■ The task:
Every entry below is to be copied exactly, with nothing omitted.

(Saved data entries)
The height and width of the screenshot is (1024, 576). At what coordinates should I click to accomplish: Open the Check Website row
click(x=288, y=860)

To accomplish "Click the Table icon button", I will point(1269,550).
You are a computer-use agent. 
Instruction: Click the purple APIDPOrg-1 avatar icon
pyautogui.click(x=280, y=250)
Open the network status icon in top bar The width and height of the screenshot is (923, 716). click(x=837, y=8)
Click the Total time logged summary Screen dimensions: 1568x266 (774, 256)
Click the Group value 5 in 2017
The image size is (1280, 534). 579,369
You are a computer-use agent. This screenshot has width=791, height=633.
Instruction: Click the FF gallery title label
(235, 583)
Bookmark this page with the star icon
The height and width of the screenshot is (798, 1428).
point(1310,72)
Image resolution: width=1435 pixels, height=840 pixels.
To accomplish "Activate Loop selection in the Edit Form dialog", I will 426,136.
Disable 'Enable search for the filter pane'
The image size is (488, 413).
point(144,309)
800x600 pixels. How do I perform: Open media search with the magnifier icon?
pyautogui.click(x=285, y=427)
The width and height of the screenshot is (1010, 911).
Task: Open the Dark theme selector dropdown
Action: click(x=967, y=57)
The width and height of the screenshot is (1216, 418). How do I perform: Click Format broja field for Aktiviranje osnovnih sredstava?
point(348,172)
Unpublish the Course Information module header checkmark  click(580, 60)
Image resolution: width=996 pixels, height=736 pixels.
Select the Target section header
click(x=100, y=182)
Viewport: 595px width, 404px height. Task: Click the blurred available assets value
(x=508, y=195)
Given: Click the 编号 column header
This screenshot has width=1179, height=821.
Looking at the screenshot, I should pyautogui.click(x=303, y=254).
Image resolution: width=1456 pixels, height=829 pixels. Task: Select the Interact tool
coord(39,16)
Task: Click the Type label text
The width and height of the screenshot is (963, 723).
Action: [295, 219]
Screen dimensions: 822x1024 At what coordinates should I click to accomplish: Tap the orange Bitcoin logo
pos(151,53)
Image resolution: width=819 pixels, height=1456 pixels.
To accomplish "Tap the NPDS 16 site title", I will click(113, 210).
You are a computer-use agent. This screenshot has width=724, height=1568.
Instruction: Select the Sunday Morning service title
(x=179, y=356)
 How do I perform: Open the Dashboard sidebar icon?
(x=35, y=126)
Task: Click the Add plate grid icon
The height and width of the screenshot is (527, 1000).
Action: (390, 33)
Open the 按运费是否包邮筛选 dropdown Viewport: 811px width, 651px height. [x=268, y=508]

■ Result for this task:
The height and width of the screenshot is (1024, 576). At what coordinates should I click to accomplish: Open the Check Website row
click(x=288, y=860)

To accomplish "Click the Table icon button", I will point(1269,550).
You are a computer-use agent. 
Instruction: Click the purple APIDPOrg-1 avatar icon
pyautogui.click(x=280, y=250)
Open the network status icon in top bar The width and height of the screenshot is (923, 716). click(x=837, y=8)
Click the Total time logged summary Screen dimensions: 1568x266 (774, 256)
Click the Group value 5 in 2017
The image size is (1280, 534). 579,369
You are a computer-use agent. This screenshot has width=791, height=633.
Instruction: Click the FF gallery title label
(235, 583)
Bookmark this page with the star icon
The height and width of the screenshot is (798, 1428).
point(1310,72)
Image resolution: width=1435 pixels, height=840 pixels.
To accomplish "Activate Loop selection in the Edit Form dialog", I will 426,136.
Disable 'Enable search for the filter pane'
The image size is (488, 413).
point(144,309)
800x600 pixels. How do I perform: Open media search with the magnifier icon?
pyautogui.click(x=285, y=427)
The width and height of the screenshot is (1010, 911).
Task: Open the Dark theme selector dropdown
Action: click(x=967, y=57)
The width and height of the screenshot is (1216, 418). How do I perform: Click Format broja field for Aktiviranje osnovnih sredstava?
point(348,172)
Unpublish the Course Information module header checkmark  click(580, 60)
Image resolution: width=996 pixels, height=736 pixels.
Select the Target section header
click(x=100, y=182)
Viewport: 595px width, 404px height. Task: Click the blurred available assets value
(x=508, y=195)
Given: Click the 编号 column header
This screenshot has width=1179, height=821.
Looking at the screenshot, I should pyautogui.click(x=303, y=254).
Image resolution: width=1456 pixels, height=829 pixels. Task: Select the Interact tool
coord(39,16)
Task: Click the Type label text
The width and height of the screenshot is (963, 723).
Action: [295, 219]
Screen dimensions: 822x1024 At what coordinates should I click to accomplish: Tap the orange Bitcoin logo
pos(151,53)
Image resolution: width=819 pixels, height=1456 pixels.
To accomplish "Tap the NPDS 16 site title", I will click(113, 210).
You are a computer-use agent. This screenshot has width=724, height=1568.
Instruction: Select the Sunday Morning service title
(x=179, y=356)
 How do I perform: Open the Dashboard sidebar icon?
(x=35, y=126)
Task: Click the Add plate grid icon
The height and width of the screenshot is (527, 1000).
Action: (390, 33)
Open the 按运费是否包邮筛选 dropdown Viewport: 811px width, 651px height. [x=268, y=508]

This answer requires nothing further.